Possible search cases could be: a) search on 4, and 5; these are likely candidates, b) if case "a" fails or subsequent M(plan) matching is not successful, search on 4; perhaps the programmer did not use meaningful vocabulary, c) if case "b" fails, search on 5 and 3; look for KO's that contain the domain vocabulary, and have two iterators, which may not be on level 0. Continue the search at lower levels of detail until a suitable plan(s) is found. It is also possible that the search may terminate since a suitable plan may not exist.

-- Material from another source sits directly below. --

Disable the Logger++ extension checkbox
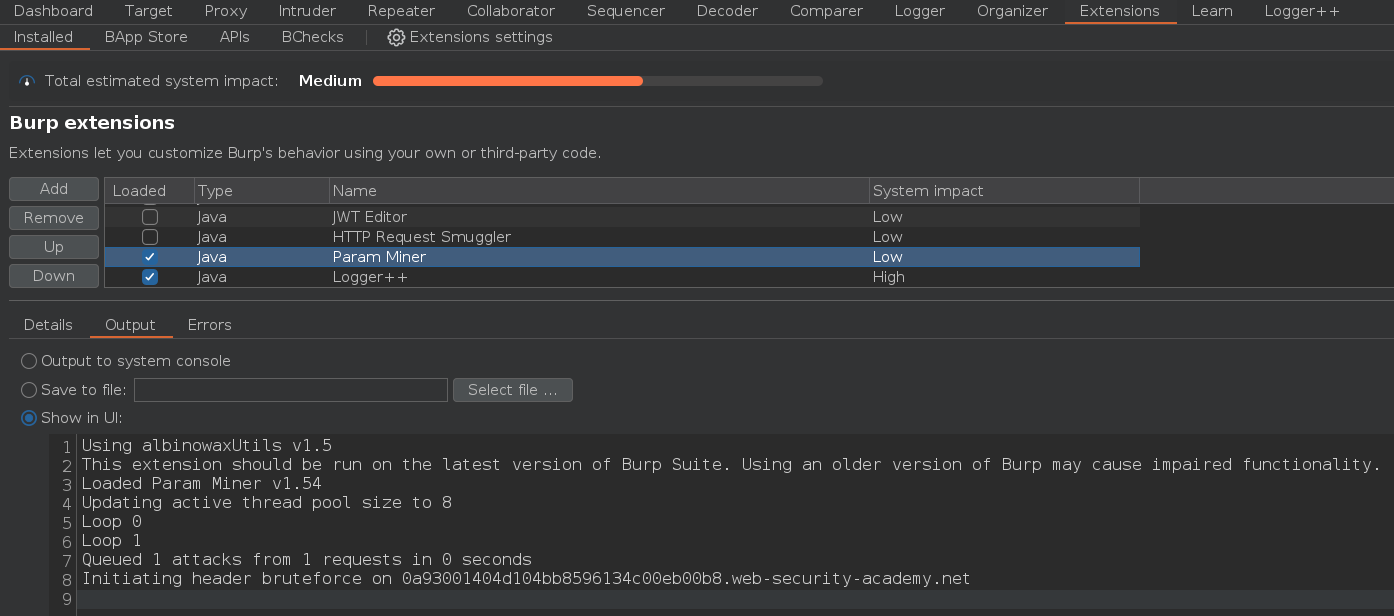Image resolution: width=1394 pixels, height=616 pixels. tap(150, 277)
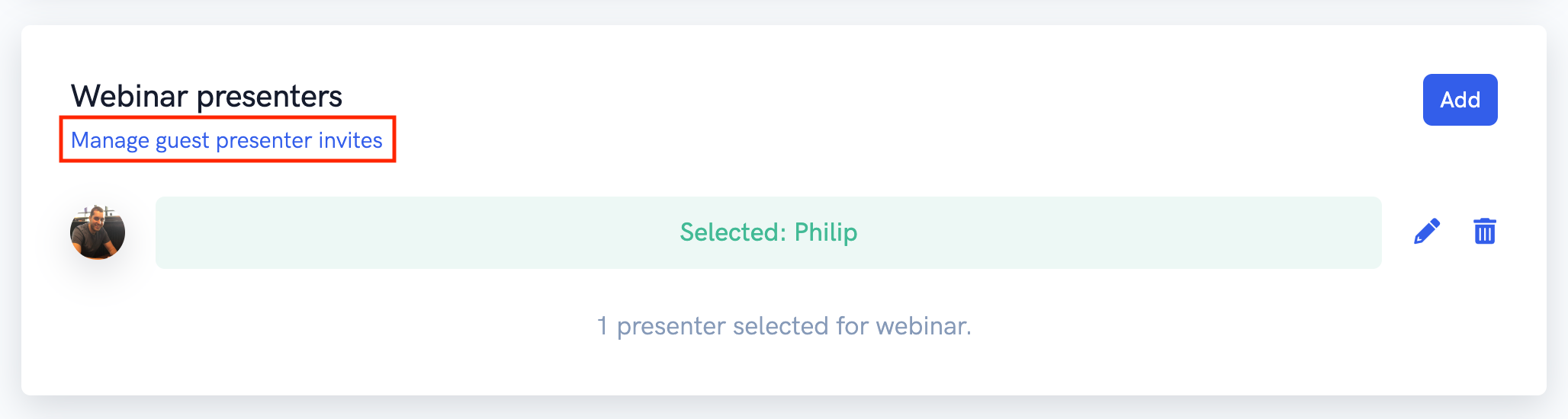This screenshot has width=1568, height=419.
Task: Open Manage guest presenter invites link
Action: tap(227, 140)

It is also likely that signature matches may be partial since the code we are processing is buggy and may also be idiosyncratic. For example in case "a" above, there may be a complete match on control structures, but a partial match on vocabulary. This points out the need for a factor to evaluate the closeness of the match and to help define the nature of implication aspect of the relation R. We are working on a modified fuzzy reasoning approach to address this issue. The procedure below illustrates how a closeness factor could be generated and applied.

Step 1.
Generate set of signatures for chunks of target code.
Step 2.
Use the signatures and M(sig) to retrieve nominee plans from the programming library.
Step 3.
For each nominee, generate a set of preliminary factors that indicates the closeness of the match between the target code and the nominee for each attribute in the signature.
Step 4.
Convert the factors to fuzzy values and submit them to a fuzzy reasoning system.
Step 5.
Return a composite fuzzy matching value for each nominee that better indicates the closeness of the match.
Step 6.
Proceed to match (as in M(plan)), the target code with plans that have the best fuzzy valued matching factor.

6.0 Summary

Our research addresses some of the difficult problems associated with knowledge based program recognition/fault localization. To address some of these issues we provide a definition for a program chunk, and describe a tool that identifies candidate chunks in a code module. We introduce the concept of a chunk signature, and show how it can be used for efficient retrieval of program plans from a plan library. A fuzzy reasoning approach is described to evaluate the closeness of the retrieved plans to the target code chunks. We are currently working on a simple implementation of M(sig) to test the utility of our ideas.


References

[1] I. Burnstein, N Jani, S. Mannina, J. Tamsevicious, M. Goldshteyn, L. Lendi. The Development of a Knowledge Based Software Fault Localization Tool, Proc. Internat'l. Conf. on Systems, Man and Cybernetics, Chicago IL, Oct. 1992, pp. 317-322.

[2] I. Burnstein, S. Mannina. Developing a Conceptual Model for the Software Fault Localization Process, Proc. Fourth Midwest AI and Cognitive Science Soc. Conf., Utica IL, May 1992, pp. 21-25.

[3] C. Rich, R. Waters. The Programmers Apprentice, Addison Wesley, Reading MA, 1990.

[4] N. Pennington, B. Grabowski. The Tasks of Programming, in Psychology of Programming, J. Hoc, T. Greene, D. Gilmore, eds., London, Academic Press, 1990.

[5] K. Roberson. Identifying Candidate Chunks for Program Recognition and Debugging, Technical Report, Illinois Institute of Technology, September 1995.

[6] E. Ostertag, J. Hendler, R. Diaz, C. Braun. Computing Similarity in a Reuse Library System: An AI-Based Approach, ACM Transactions on Software Eng. and Methodology, Vol. 1, No. 3, 1992, pp. 205-228.

[7] A. Quilici. A Memory-Based Approach to Recognizing Program Plans, CACM, Vol. 37, No. 5, 1994, pp. 84-93.